**Exercise:** Beginning with the first line of the entries below, quote each line until you reach and include the line with "You are a computer-use agent. Screen".

**Data for processing:**
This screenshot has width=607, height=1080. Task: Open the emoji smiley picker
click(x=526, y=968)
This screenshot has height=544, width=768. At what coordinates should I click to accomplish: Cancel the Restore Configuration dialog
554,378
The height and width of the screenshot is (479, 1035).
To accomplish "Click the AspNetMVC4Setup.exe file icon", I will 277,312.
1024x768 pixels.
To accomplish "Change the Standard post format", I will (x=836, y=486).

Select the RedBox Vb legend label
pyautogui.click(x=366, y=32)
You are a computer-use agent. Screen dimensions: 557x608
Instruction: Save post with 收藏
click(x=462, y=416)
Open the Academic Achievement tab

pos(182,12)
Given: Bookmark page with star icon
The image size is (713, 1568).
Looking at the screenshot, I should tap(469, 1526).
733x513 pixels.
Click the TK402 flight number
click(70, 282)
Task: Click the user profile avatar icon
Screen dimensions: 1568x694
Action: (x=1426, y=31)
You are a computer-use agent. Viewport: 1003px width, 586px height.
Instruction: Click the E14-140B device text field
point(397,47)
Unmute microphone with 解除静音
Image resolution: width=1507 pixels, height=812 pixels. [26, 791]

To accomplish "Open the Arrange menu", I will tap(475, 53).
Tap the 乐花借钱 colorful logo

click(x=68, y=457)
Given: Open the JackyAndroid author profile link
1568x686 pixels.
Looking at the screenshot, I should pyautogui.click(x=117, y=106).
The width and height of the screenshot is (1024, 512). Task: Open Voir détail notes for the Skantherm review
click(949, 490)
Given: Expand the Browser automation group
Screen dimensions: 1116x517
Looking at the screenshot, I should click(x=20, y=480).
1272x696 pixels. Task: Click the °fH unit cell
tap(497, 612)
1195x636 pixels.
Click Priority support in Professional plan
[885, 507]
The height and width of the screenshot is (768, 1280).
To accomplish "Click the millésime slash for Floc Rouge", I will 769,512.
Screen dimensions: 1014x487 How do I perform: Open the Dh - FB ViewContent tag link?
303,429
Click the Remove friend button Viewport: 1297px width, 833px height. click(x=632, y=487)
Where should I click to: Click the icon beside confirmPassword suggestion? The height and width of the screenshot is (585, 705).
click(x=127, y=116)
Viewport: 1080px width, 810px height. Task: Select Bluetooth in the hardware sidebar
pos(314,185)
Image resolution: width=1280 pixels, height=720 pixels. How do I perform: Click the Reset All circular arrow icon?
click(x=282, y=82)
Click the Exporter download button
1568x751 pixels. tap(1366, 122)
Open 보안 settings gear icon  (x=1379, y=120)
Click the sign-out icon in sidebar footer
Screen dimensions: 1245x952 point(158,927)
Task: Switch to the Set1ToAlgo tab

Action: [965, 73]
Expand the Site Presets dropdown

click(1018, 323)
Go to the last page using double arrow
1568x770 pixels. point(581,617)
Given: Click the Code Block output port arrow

**Worked solution:**
This screenshot has width=607, height=1080. Task: Open the emoji smiley picker
click(x=526, y=968)
This screenshot has height=544, width=768. At what coordinates should I click to accomplish: Cancel the Restore Configuration dialog
554,378
The height and width of the screenshot is (479, 1035).
To accomplish "Click the AspNetMVC4Setup.exe file icon", I will 277,312.
1024x768 pixels.
To accomplish "Change the Standard post format", I will (x=836, y=486).

Select the RedBox Vb legend label
pyautogui.click(x=366, y=32)
You are a computer-use agent. Screen dimensions: 557x608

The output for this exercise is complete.